* _Required work_
Your copy should match the entries below exactly, apart from the images.

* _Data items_

##############################

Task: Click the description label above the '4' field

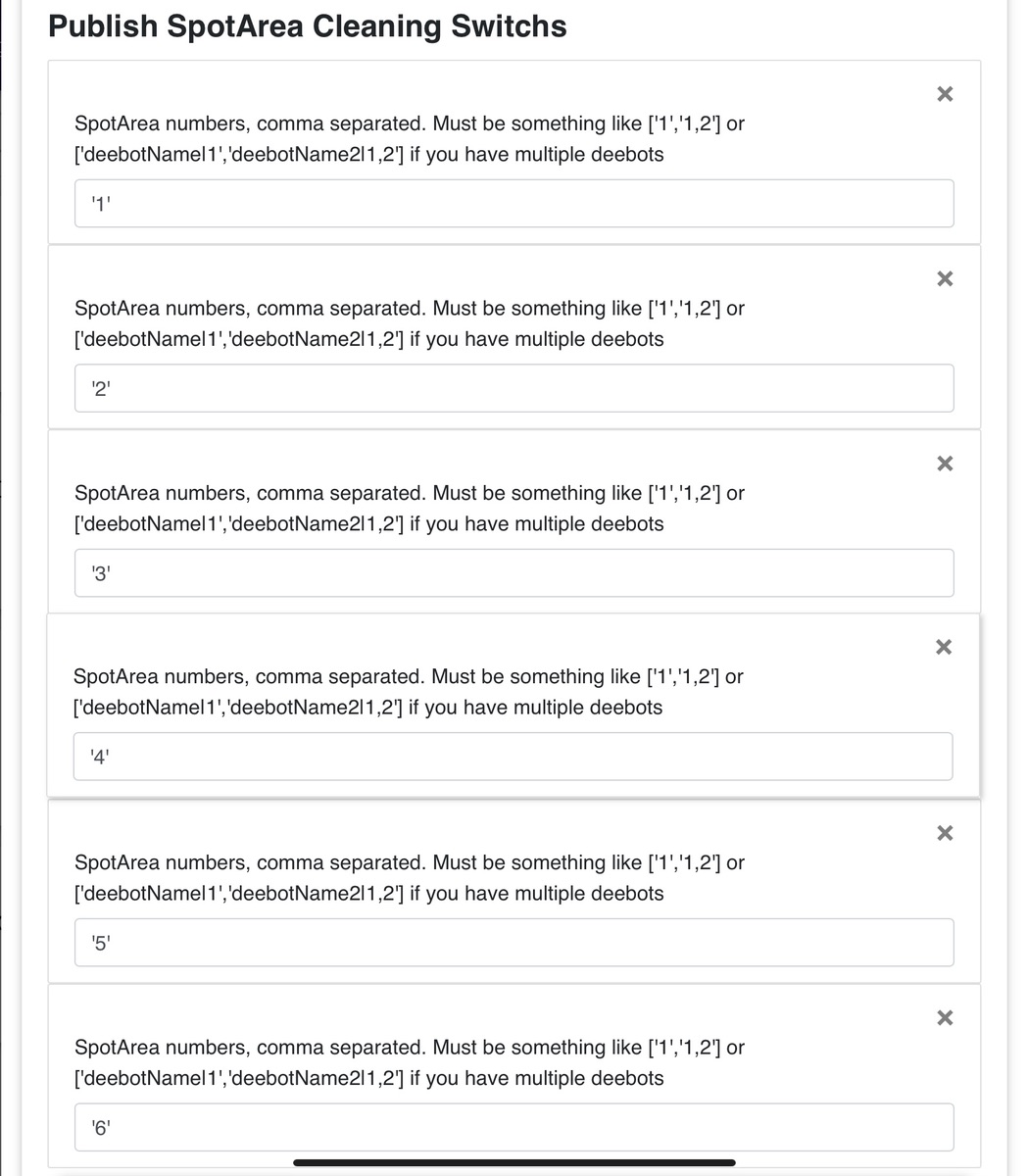Action: (x=408, y=692)
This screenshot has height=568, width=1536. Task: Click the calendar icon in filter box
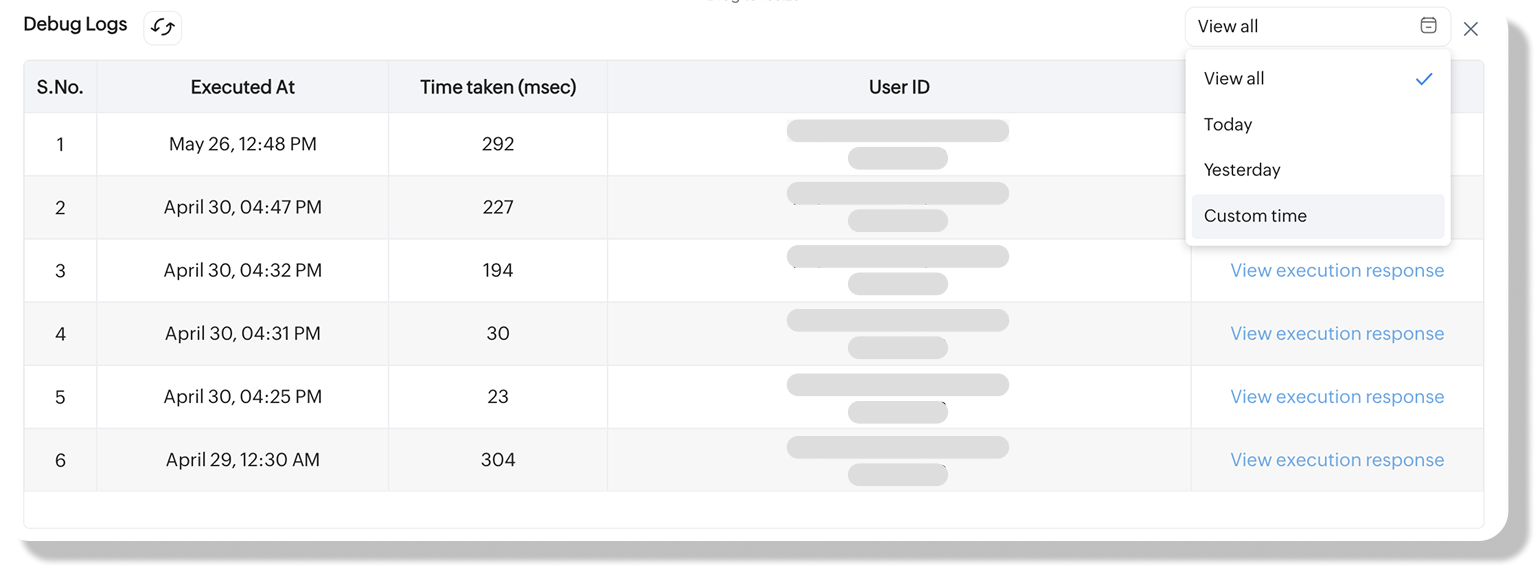pos(1428,26)
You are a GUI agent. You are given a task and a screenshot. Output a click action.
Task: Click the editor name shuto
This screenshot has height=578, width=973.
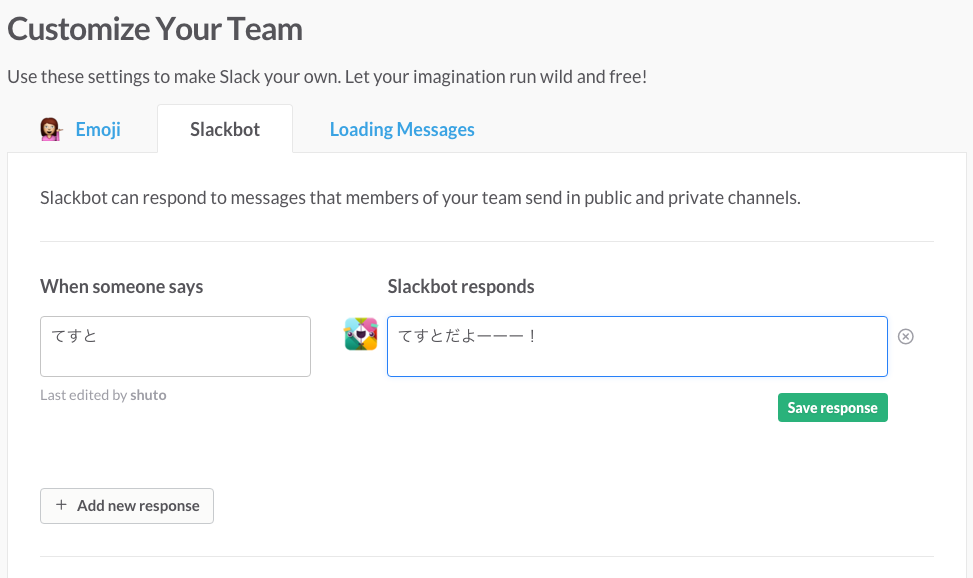pos(148,394)
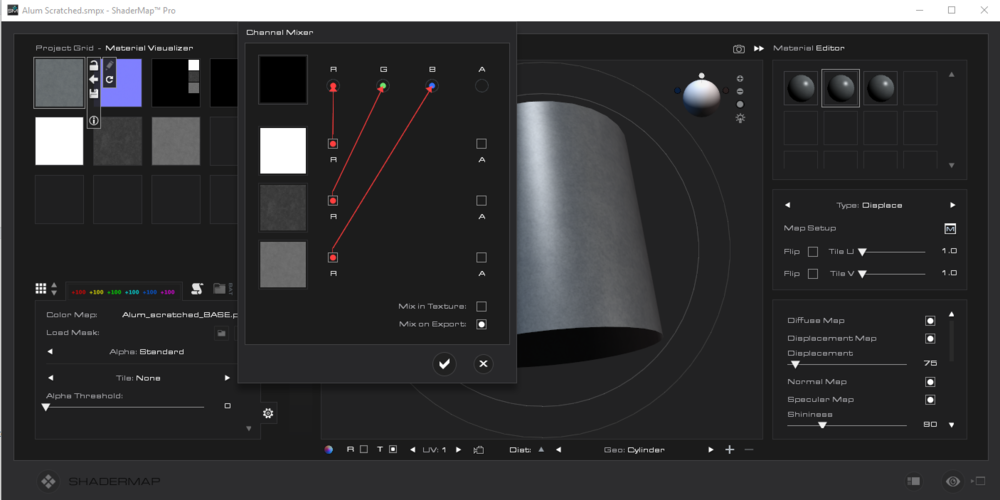1000x500 pixels.
Task: Enable the Flip checkbox for Tile U
Action: pos(812,251)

##############################

* _Output of the task_
Task: Click the description label above the '4' field

Action: (x=408, y=692)
This screenshot has height=568, width=1536. Task: Click the calendar icon in filter box
pos(1428,26)
You are a GUI agent. You are given a task and a screenshot. Output a click action.
Task: Click the editor name shuto
This screenshot has height=578, width=973.
pos(148,394)
1000x500 pixels.
Task: Enable the Flip checkbox for Tile U
Action: pos(812,251)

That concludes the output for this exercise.